Professor Michael Kidd AM has been appointed as Principal Medical Advisor to the Department of Health and Professor of Primary Care Reform at The Australian National University (ANU).
This appointment further strengthens the Government’s and the University’s focus on delivering major primary health care reforms for the benefit of all Australians.
This is a joint position across the Department of Health and ANU.
Minister for Health, Greg Hunt, said Professor Michael Kidd was an outstanding leader grounded in expertise in primary health care in Australia and overseas.
“I’m delighted Professor Kidd has accepted this appointment because he has the qualifications and experience to help drive the Government’s reforms to primary health care,” Minister Hunt said.
“This includes the development of the Primary Health Care 10-Year Plan, reforms to our health workforce and the $550 million Stronger Rural Health Strategy.”
ANU Vice-Chancellor, Professor Brian Schmidt AM, said Professor Kidd’s appointment strengthens the University’s contributions to national health policy.
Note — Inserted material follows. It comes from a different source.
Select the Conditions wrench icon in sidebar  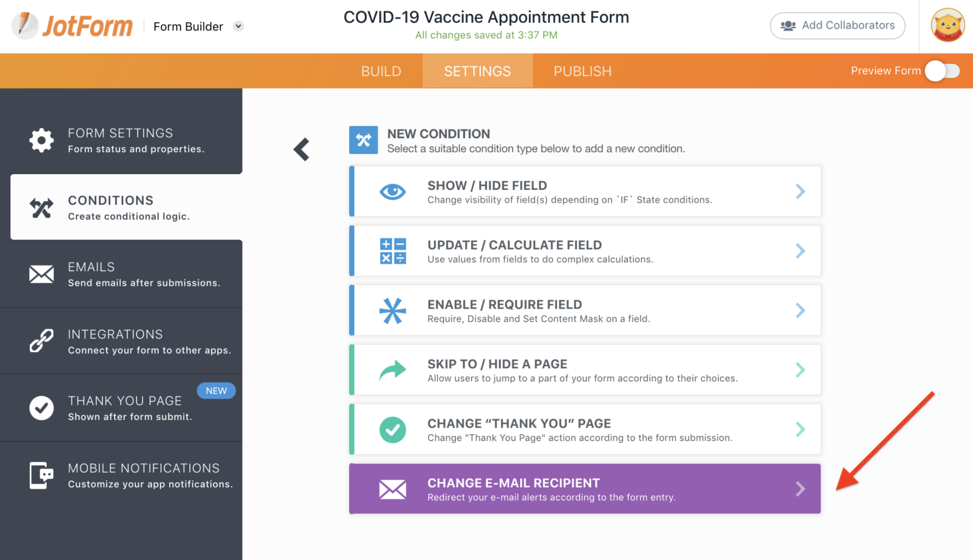(x=41, y=207)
“Professor Kidd is a globally-recognised authority in primary care. In his work to improve Australia’s healthcare system, he will bring extensive policy and practice experience, research and education leadership, and all the relevant expertise our national university has to offer,” Professor Schmidt said.
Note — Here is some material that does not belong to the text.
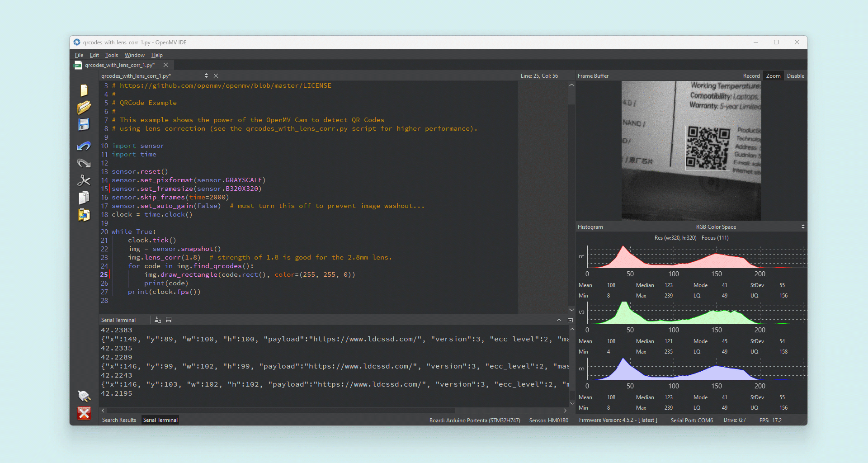Click the Cut scissors icon
This screenshot has width=868, height=463.
coord(84,180)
Professor Kidd has more than 30 years’ experience working as a general practitioner in urban and rural locations across Australia, with special interests in the care of people with HIV, mental health and Indigenous health.
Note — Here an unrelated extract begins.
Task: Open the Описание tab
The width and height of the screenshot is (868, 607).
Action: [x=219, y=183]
He served two terms as the elected president of the Royal Australian College of General Practitioners from 2002-2006.
Professor Kidd completed his research doctorate with the Monash University Department of General Practice and has research expertise in primary care policy, digital health, chronic disease management, communicable diseases, preventive care, mental health, medical education, and safety and quality.
Since 2017, he was Professor and Chair of the Department of Family and Community Medicine at the University of Toronto providing strategic leadership to the world’s largest academic department of general practice and family medicine, and also leading the World Health Organization Collaborating Centre on Family Medicine and Primary Care.
He has worked for many years as a consultant with the World Health Organization, was president of the World Organization of Family Doctors, and prior to his work at the University of Toronto, was Executive Dean of the Faculty of Medicine, Nursing and Health Sciences at Flinders University in South Australia.